Todavía no es invierno. La noche deja de parecer fría apenas se abre la ventana, el viento es poco y no azota, más bien acaricia las plantas del balcón. La mimosa sensitiva se ha puesto a resguardo previo a ser tocada, sólo los rayos solares son dignos de sus hojitas verdes bien abiertas; ante otro tipo de contacto se retrae, se contrae. Me gusta pensar que en esa contracción quiere preservar un último calorcito, como quien se encorva y contractura cuando necesita un saco bien grueso, un té de jazmín o un abrazo fuerte. Pero las plantas no funcionan en pos de otra cosa distinta a su propia supervivencia. No desean “a pesar de (que el sol se oculte sin excepciones y su calor se les escurra igualmente por las nervaduras)”. No desean sabiendo que es en vano su deseo. No desean y punto. Desear que deseen es hacer de ellas algo que no son.
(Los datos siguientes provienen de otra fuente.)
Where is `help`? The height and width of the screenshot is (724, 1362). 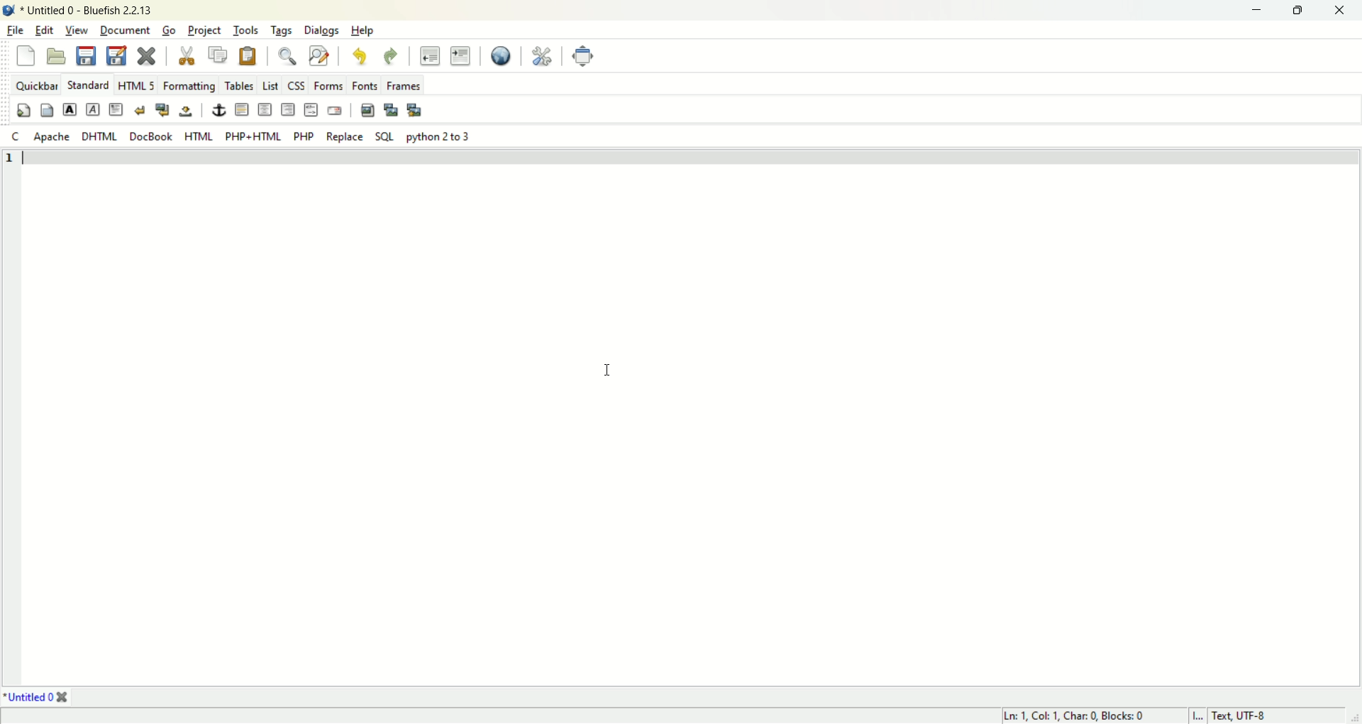 help is located at coordinates (363, 31).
Lleno un bidón y medio de agua en la cocina y las riego cuando anochece, para ese entonces los autos ladran como locos y los perros del barrio se matan a bocinazos. Las pienso estresadas a las sarracenias pero no las toco, no quiero interferir en plena caza y justo en vísperas de su hibernación. Cuando la calle haga silencio y la luna y los vecinos de la terraza de al lado se asomen quizás les lea un rato. Les tengo preparado un poema muy lindo, te lo he compartido en una ocasión y sospecho no lo leíste. Por ahí te ha resultado un poco hostil la repetición de la pregunta que lo abre (“Por qué no dormís?/ ¿Por qué no dormís?”) y no has querido resolverla. Tampoco es necesario: el poema se responde a sí mismo (“¿Quizás tengas miedo/ del viento furioso?”) y se permite anticiparnos el regalo de la muerte (“porque el viento sólo/ anuncia, cómo será,/ cuando ya no estemos más”). No te preocupes, no hay razón para que leas lo que te propongo. A veces me obsesiono con un texto y tengo que comentarlo con alguien. En fin, le leo a las plantas carnívoras porque para ellas la inminencia de la muerte debería ser reconfortante. Viven de la muerte (y del sol y del agua en menor medida).

De la planta que me has regalado este verano no quiero escribirte, no porque se encuentre en mal estado sino porque está cada día más alta y más hermosa. Es angustiante. Sabrás -te habré contado- que la asocio con nosotras y que por eso mismo temía ahogarla en un principio y que me preguntaras por ella y no pudiera esconder su tallo marchito. Al contrario, se elongaba y bifurcaba y daba hojas cada vez más grandes y flores del violeta más intenso que podía dar. Entonces le tomaba fotos y llena de alivio y orgullo te las enviaba. “Mirá qué linda que está, qué colorida”, como si fuera logro de ambas que la pobre hiciera fotosíntesis todos los días. Llegué a creer que la salud de esa cretona era una consecuencia directa del trato que nos teníamos, qué boluda. Mientras la tierra esté húmeda y aireada y reciba algo de luz va a vivir. Ahora mismo no hablamos más y sigue regia, parecería reírse de mí, de mi equivocación. Quise dejar de mirarla, de regarla, pero la planta no tiene la culpa. Vos tampoco.

Espero el sol te salude con un beso en la frente cuando esperes el colectivo a la mañana.